I was just reading my colleague Lu Pan’s blog post about C++ exceptions when I saw this quote:
The reason why it uses xor eax eax to set a register to 0 is for efficiency reason. It produces shorter opcode and enables the processor to perform register renaming.
Lu Pan
C++ exception (1) — zero-cost exception handling
I found this rather baffling for a few reasons. First of all, isn’t zeroing out a register a common enough operation that it should be optimized?
Further, why would using xor
better for register renaming? Intuitively it seems like it might even be worse since the two operand registers and the result register are all the same.
Instruction size
The obvious way to zero a register is with mov
. This instruction takes 7 bytes:
0: 48 c7 c0 00 00 00 00 mov rax,0x0
It actually includes a full 4 byte immediate value. That wastes quite a bit of space in the instruction.
With xor
, the same instruction takes only 3 bytes.
0: 48 31 c0 xor rax,rax
It pretty much looks like the mov
instruction but without the immediate (and a different opcode of course).
Register Renaming
It turns out that Intel has a few dependency breaking idioms in their optimization manual:
Assembly/Compiler Coding Rule 36. (M impact, ML generality) Use dependency-breaking-idiom instructions to set a register to 0, or to break a false dependence chain resulting from re-use of registers.
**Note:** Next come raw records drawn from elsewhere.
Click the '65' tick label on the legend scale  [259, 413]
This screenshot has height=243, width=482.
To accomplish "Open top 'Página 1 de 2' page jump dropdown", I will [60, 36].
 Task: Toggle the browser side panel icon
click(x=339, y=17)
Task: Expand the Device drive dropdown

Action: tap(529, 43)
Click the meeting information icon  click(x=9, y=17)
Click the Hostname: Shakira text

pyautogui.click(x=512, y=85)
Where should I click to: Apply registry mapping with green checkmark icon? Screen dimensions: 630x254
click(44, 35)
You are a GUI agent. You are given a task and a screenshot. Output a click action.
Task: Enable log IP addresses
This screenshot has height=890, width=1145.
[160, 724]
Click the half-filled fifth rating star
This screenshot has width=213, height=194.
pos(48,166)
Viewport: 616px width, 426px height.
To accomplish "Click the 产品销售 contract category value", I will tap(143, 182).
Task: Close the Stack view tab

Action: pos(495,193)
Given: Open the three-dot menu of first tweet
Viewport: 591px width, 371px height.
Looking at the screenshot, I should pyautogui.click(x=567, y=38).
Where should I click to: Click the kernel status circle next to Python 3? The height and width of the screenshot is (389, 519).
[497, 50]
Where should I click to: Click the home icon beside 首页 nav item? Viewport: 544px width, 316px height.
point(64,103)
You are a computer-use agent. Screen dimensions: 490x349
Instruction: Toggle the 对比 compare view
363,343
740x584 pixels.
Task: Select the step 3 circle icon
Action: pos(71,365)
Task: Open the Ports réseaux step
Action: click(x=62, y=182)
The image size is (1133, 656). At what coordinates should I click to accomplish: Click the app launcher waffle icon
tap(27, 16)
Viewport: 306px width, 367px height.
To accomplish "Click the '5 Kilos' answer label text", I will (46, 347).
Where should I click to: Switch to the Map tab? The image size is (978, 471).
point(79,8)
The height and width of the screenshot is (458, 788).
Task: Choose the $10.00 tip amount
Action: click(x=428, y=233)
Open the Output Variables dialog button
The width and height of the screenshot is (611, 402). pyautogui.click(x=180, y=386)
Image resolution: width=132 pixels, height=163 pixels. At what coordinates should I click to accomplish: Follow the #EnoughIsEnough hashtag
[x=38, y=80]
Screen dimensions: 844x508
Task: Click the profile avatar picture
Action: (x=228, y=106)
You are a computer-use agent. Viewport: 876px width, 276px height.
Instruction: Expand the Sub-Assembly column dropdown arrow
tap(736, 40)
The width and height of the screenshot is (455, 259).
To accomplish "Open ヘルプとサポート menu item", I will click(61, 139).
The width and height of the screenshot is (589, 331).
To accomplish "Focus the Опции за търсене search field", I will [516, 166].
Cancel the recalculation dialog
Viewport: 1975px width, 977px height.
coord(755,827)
Section 3.5.1.8 Clearing Registers and Dependency Breaking Idioms
Intel® 64 and IA-32 Architectures Optimization Reference Manual
So actually while it seems strange that xor
would be better for register renaming despite referencing the register twice, this particular instruction is explicitly handled by Intel. They themselves recommend it as the best way to zero a register. In fact, the CPU will explicitly skip as many steps as possible on this instruction in order to efficiently zero the register.